Augmentation illégale des cotisations des mutuelles en 2026 selon Que Choisir

En dépit d’une interdiction légale, de nombreuses mutuelles ont augmenté leurs tarifs pour l’année 2026. Cette situation alarmante a été mise en lumière par l’association Que Choisir Ensemble, qui a recueilli plus de 4 000 témoignages de consommateurs victimes de ces hausses. Face à cette situation, la Fédération nationale de la Mutualité française justifie ces augmentations, tout en critiquant la décision du gouvernement.

EN BREF

  • Plus de 98% des répondants signalent une hausse de leurs cotisations.
  • Augmentation moyenne de 106,21 euros pour 2026, selon Que Choisir.
  • La Mutualité française défend les augmentations face à la loi de financement de la Sécurité sociale.

Alors que le projet de loi de financement de la Sécurité sociale (PLFSS) stipulait un gel des tarifs des mutuelles pour 2026, de nombreux organismes complémentaires ont choisi de faire le contraire. Dans un communiqué publié le 28 avril 2026, Que Choisir Ensemble (ex-UFC Que Choisir) a dénoncé des « augmentations généralisées, parfois très importantes » des cotisations des mutuelles. Un constat alarmant, soutenu par 4 271 témoignages reçus entre le 23 janvier et le 20 mars 2026.

Les chiffres parlent d’eux-mêmes : parmi les réponses exploitables, 98,52 % des assurés ont signalé une hausse de leurs cotisations, ce qui constitue une violation des dispositions légales. L’augmentation moyenne s’élève à 106,21 euros par an, et pour les couples, cette somme grimpe à 198 euros. L’impact est particulièrement fort sur les retraités, qui se retrouvent souvent à financer seuls leurs complémentaires santé.

Il convient de rappeler que le coût des mutuelles est déjà élevé. En 2025, le tarif moyen annuel d’une mutuelle pour les retraités était de 1 451 euros, atteignant 1 531 euros pour les plus de 66 ans. Que Choisir Ensemble critique ainsi l’absence de contrôle du gouvernement concernant le respect de la loi, ainsi que l’absence de sanctions pour les organismes qui ne respectent pas les réglementations en vigueur.

Les mutuelles, confrontées à une hausse continue des dépenses de santé en raison du vieillissement de la population et des innovations médicales, justifient leurs augmentations par des contraintes économiques croissantes. Toutefois, cette défense ne convainc pas tout le monde. Lors d’une séance de questions au gouvernement à l’Assemblée nationale, le député Liot Laurent Mazaury a interpellé le gouvernement : « À quoi sert de voter des lois si celles-ci sont ensuite ignorées impunément par les géants de l’assurance ? »

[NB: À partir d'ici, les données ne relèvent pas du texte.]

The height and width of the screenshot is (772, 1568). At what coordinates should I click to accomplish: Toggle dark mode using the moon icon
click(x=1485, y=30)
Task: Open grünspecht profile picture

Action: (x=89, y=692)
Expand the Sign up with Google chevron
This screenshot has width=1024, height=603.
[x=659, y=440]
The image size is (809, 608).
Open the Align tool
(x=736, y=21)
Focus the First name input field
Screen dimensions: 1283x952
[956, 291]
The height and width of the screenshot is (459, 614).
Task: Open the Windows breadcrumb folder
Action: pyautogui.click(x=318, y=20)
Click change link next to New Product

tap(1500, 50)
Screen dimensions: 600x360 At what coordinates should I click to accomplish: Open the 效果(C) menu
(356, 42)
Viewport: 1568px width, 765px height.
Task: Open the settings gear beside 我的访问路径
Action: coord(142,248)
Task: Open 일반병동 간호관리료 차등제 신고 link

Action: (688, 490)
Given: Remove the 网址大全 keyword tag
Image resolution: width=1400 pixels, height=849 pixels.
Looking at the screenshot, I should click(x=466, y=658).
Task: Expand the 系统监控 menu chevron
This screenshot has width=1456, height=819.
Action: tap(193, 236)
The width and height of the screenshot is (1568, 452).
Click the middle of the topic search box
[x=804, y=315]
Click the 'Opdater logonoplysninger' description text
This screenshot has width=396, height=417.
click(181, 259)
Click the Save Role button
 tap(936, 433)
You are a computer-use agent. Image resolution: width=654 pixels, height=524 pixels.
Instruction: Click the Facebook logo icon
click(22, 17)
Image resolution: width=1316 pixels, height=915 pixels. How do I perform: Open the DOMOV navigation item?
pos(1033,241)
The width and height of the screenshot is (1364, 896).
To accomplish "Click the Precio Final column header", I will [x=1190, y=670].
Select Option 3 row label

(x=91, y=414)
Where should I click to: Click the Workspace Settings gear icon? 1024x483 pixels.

Face à cette situation, la ministre de la Santé, Stéphanie Rist, a indiqué que des négociations étaient en cours avec les organismes complémentaires. Elle a également signalé que le gouvernement avait saisi le Conseil d’État pour obtenir une analyse juridique détaillée de la situation.

En attendant, la Mutualité française appelle à la prudence et à l’apaisement, soulignant que la situation juridique et opérationnelle n’est pas encore complètement clarifiée. Cette affaire soulève des questions cruciales sur le respect des lois, la protection des consommateurs et la responsabilité des acteurs du secteur de la santé.

En somme, la problématique des augmentations des cotisations des mutuelles en 2026 est révélatrice d’un dysfonctionnement au sein d’un système censé protéger les assurés. Les retraités, souvent les plus touchés, se retrouvent dans une situation précaire, alors que le coût des soins de santé continue d’augmenter.